FARMINGTON -- To the public, the $250,000 Lenco BearCat appears to be an overkill in security. But to officers, it is the equipment that can help them all go home to their families at the end of the day.

"If it prevents one officer from getting killed, or (makes possible) rescuing or protecting one innocent person, then it has done its job," said Davis County Sheriff's Capt. Arnold Butcher.

"What price tag do you want to put on that?"

"It's just an all-around public safety vehicle," said Davis County Sheriff Todd Richardson.

The black armored tactical assault vehicle, which appears intimidating and somewhat overwhelming, was used Feb. 25 to stop the truck driven by Brett Max Knight, 33, who led police from multiple agencies on a high-speed chase along Interstate 15.

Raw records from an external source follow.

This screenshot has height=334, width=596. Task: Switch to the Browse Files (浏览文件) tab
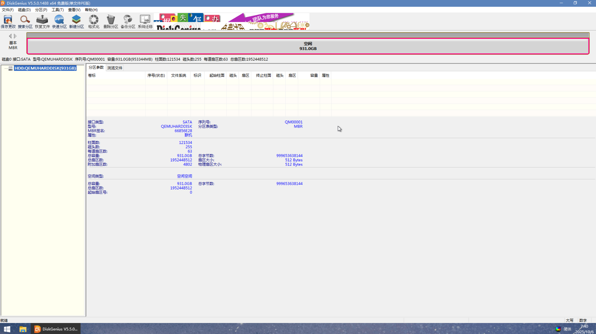(x=115, y=68)
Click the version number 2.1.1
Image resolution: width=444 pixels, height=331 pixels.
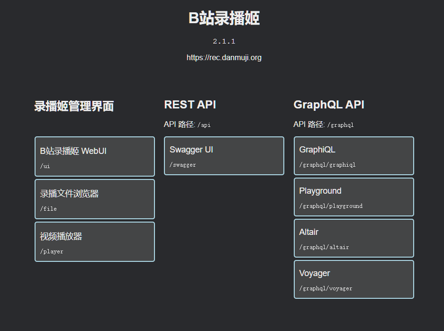(x=224, y=42)
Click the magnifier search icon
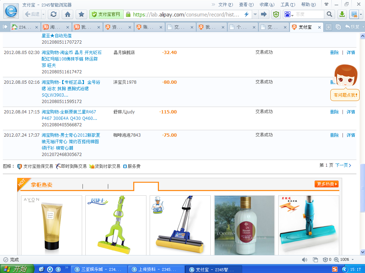 click(x=329, y=14)
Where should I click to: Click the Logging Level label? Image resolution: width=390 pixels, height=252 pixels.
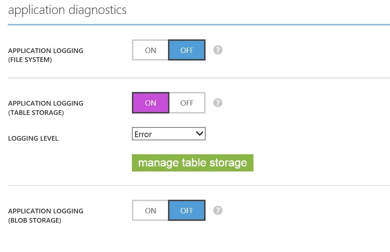point(33,139)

Knight was killed when he was shot by an officer after his truck was brought to a stop near Kaysville following a PIT maneuver done by the BearCat. The Davis County Critical Incident Response Team, which includes detectives from every Davis County police agency, is handling the investigation into the shooting.

Since the BearCat arrived at the sheriff's office about 18 months ago, it has been used by law enforcement agencies in the Top of Utah to help with arrests, bomb threats and standoffs. It also can be used when there is a natural disaster, such as an earthquake, Richardson said.

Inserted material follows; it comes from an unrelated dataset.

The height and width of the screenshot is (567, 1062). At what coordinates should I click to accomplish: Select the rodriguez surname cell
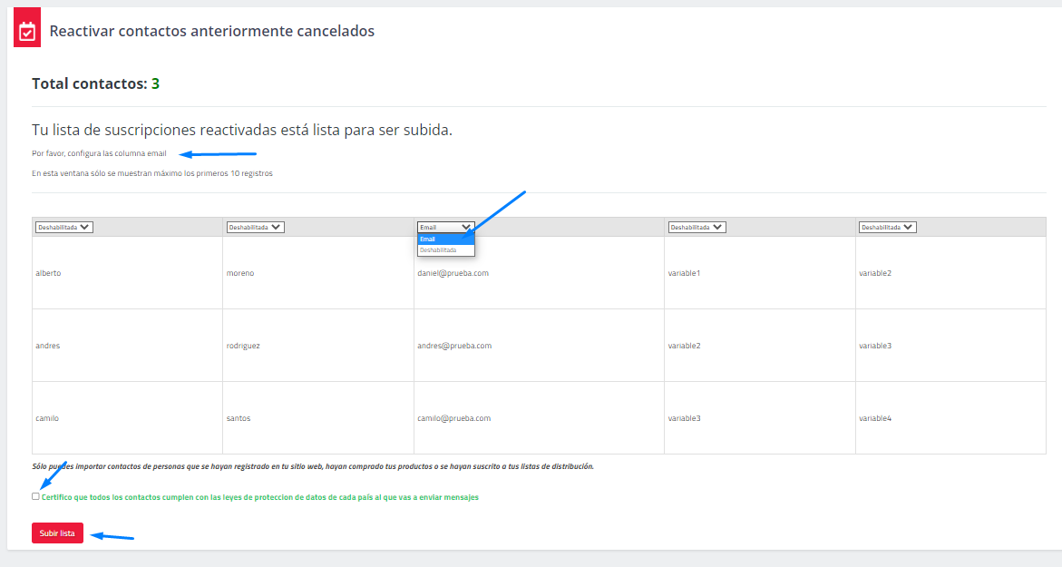[x=243, y=346]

Funds for the vehicle and for the training of officers to use the vehicle came from Homeland Security budgets.

Butcher said the SWAT teams of the sheriff's office, Bountiful police and Layton police each have at least two certified, trained drivers who are allowed to drive the BearCat.

The 9-ton vehicle is equipped with military-grade armor and bullet-proof windows that can withstand shots from .50-caliber bullets, Butcher said. It also has 10 gun ports inside and an armored turret on top, so a deputy can look at what is going on outside of the vehicle while using the turret's 400-pound top as a shield.

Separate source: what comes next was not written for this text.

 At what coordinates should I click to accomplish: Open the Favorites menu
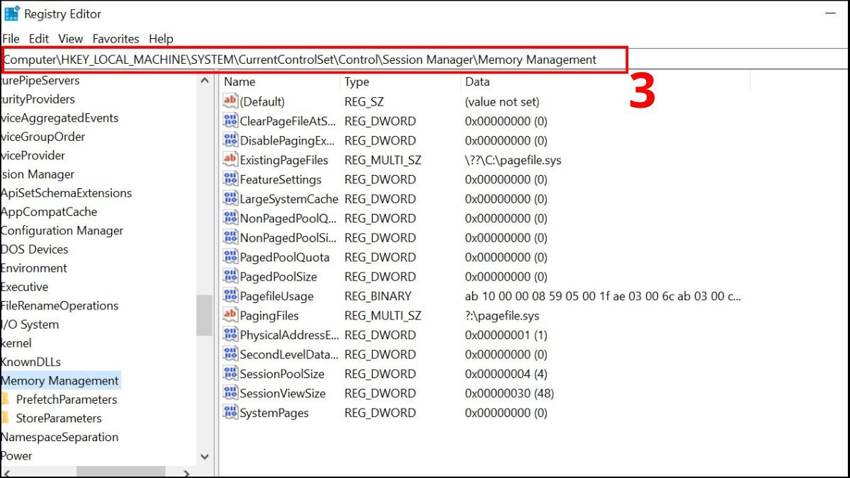(x=115, y=39)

With tires that weigh close to 300 pounds each and that stand almost 3 feet tall, the BearCat can be used on almost any terrain, even if the tires go flat, Butcher said.

A battering ram is also part of the truck's equipment, and it was used in September to break a window at a house in West Point, where a man had barricaded himself and threatened to shoot officers, Richardson said.

Hooks on the front, the top and on the back allow officers to connect ropes or chains to an object that may hinder them from entering a building, Butcher said.

The truck started out as a Ford F500 and then was taken to the Lenco company in Pittsfield, Mass., where it was converted into a steel truck with heavy doors, along with seating for 10 inside, as well as running boards on the outside so officers can hang on while the vehicle is moving.

Because none of the windows can be opened, it has its own ventilation system. It is 18 1/2 feet long, 8 feet wide and 8 feet tall.

It also has a stepping stool inside for "short people like me" to see outside of the turret when it is open, said Butcher, who is 5 feet, 6 inches tall.

Butcher said the public-address system inside the truck allows the driver to negotiate with a person who may be holding a gun or to announce instructions to residents in case of a natural disaster.

Butcher went to Massachusetts to learn about the truck.

The first time he drove it "was very intimidating because it was so huge and tall," Butcher said.

But after he drove it, he was impressed.

"It's an incredible machine," he said.

Davis County was the first in Utah to get a BearCat. The Unified Police Department in Salt Lake County recently purchased a BearCat.